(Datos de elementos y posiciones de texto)
_ _ _ _ _

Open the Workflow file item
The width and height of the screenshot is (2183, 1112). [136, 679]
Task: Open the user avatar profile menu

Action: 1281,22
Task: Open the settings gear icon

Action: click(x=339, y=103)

_ _ _ _ _

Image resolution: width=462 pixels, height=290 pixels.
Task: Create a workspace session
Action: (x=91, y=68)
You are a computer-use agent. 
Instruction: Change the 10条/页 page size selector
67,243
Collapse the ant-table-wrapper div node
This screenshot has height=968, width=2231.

_ _ _ _ _

[ENUNCIADO]: Cambia "Collapse" por "Expand" en las filas que van desde la que contiene "Image resolution: width=462" hasta la que contiene "This screenshot has height=968, width=2231.", ambas incluidas. Copia esas filas sin ninguna otra modificación.

[RESPUESTA COMPLETA]:
Image resolution: width=462 pixels, height=290 pixels.
Task: Create a workspace session
Action: (x=91, y=68)
You are a computer-use agent. 
Instruction: Change the 10条/页 page size selector
67,243
Expand the ant-table-wrapper div node
This screenshot has height=968, width=2231.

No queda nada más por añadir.